START Information provided

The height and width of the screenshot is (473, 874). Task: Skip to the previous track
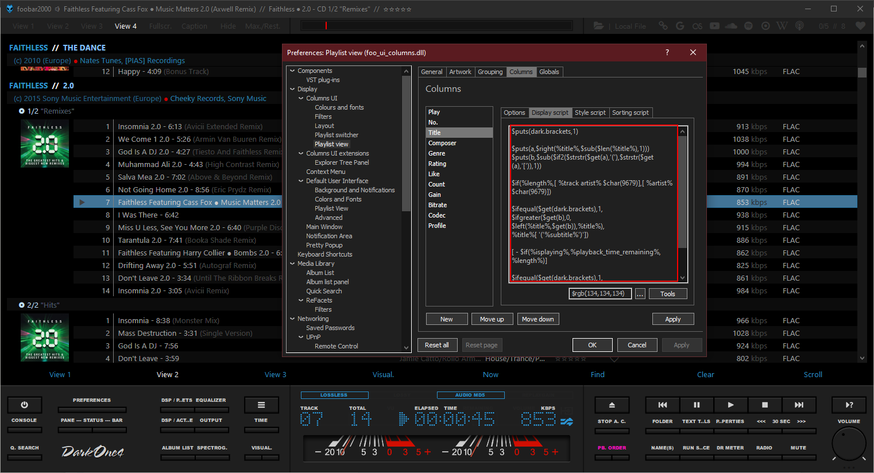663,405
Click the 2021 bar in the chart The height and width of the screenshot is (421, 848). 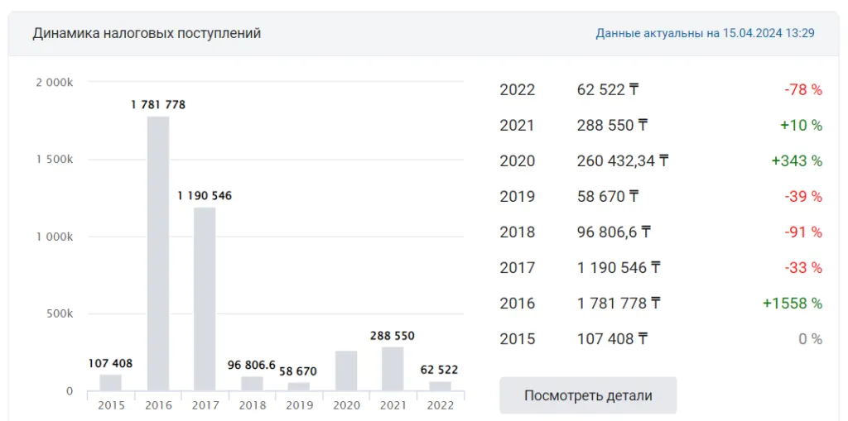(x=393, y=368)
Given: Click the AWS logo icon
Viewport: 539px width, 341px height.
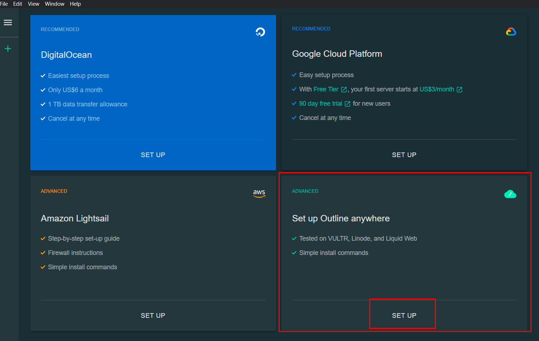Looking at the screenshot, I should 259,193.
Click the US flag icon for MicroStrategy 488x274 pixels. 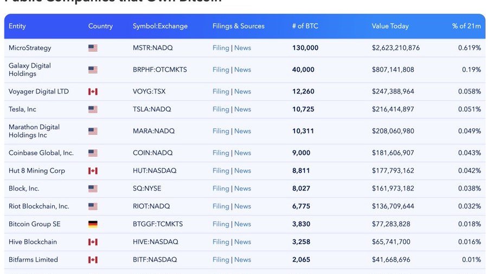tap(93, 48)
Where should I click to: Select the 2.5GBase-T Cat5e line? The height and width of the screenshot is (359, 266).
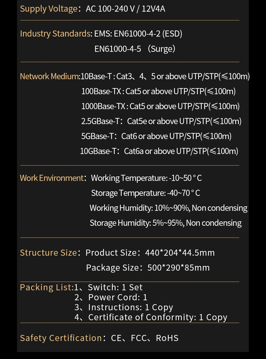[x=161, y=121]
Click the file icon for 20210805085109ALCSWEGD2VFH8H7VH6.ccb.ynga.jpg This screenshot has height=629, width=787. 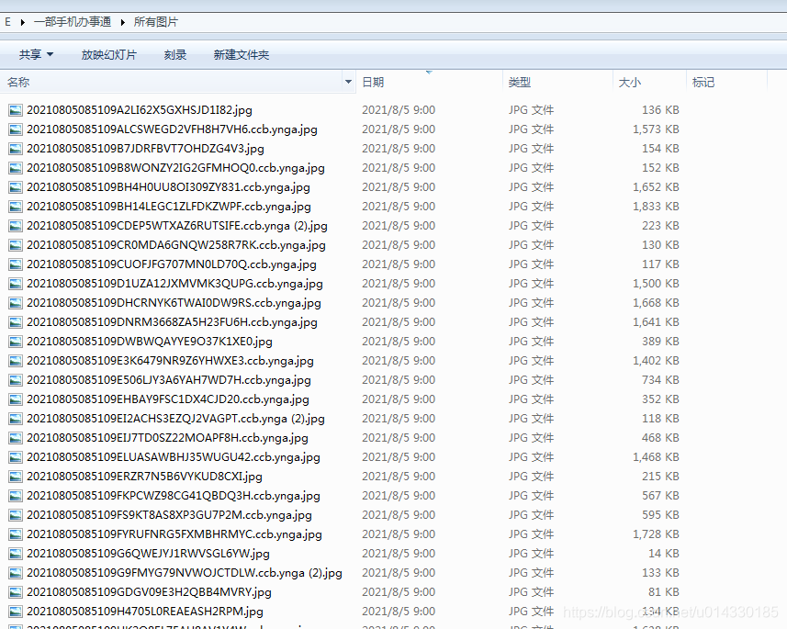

END Information provided
START Information provided

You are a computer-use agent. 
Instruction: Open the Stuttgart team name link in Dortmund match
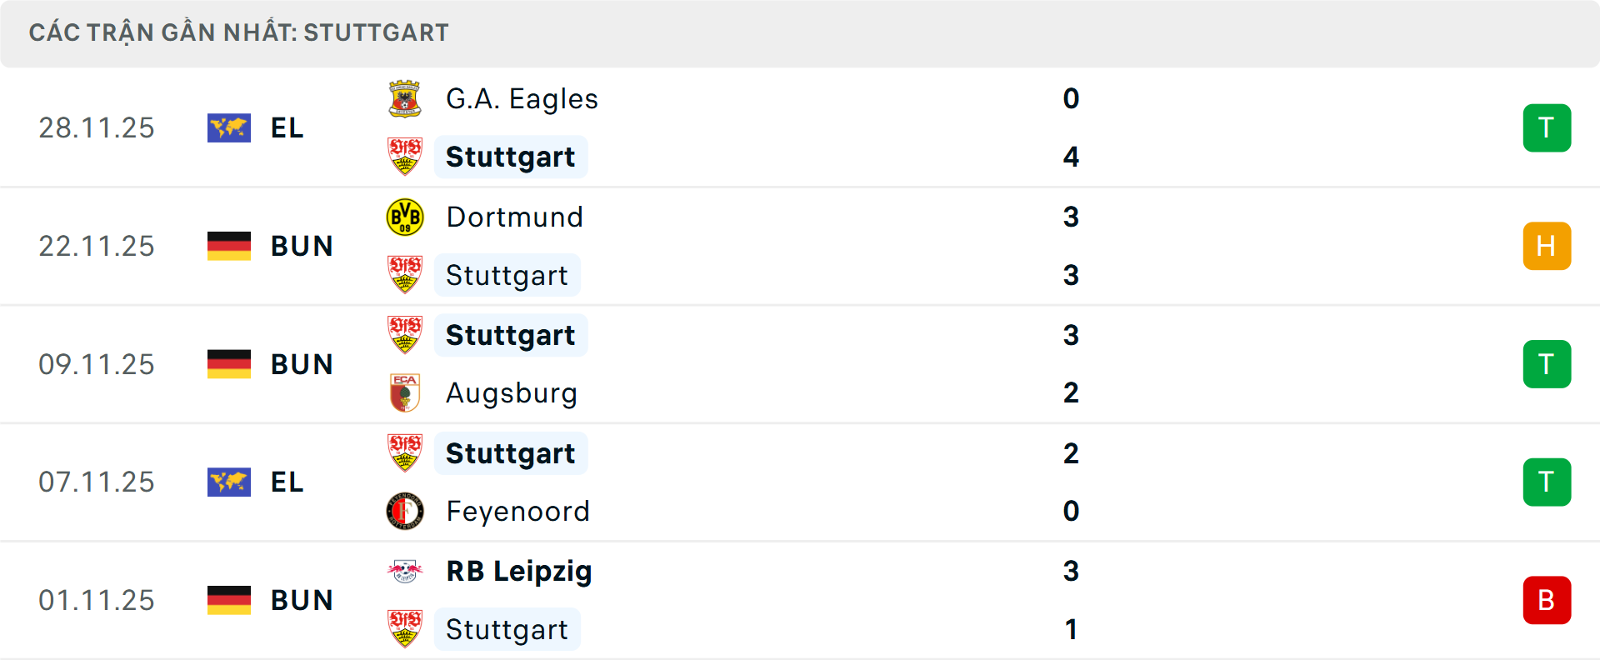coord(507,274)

END Information provided

What the task requires: Exactly as written above, retype the lines starting at the one holding "Where should I" and ending at the one holding "Click the file", both included, but not the pictures.

Result:
Where should I click to: Select the 2.5GBase-T Cat5e line? The height and width of the screenshot is (359, 266).
[x=161, y=121]
Click the file icon for 20210805085109ALCSWEGD2VFH8H7VH6.ccb.ynga.jpg This screenshot has height=629, width=787. 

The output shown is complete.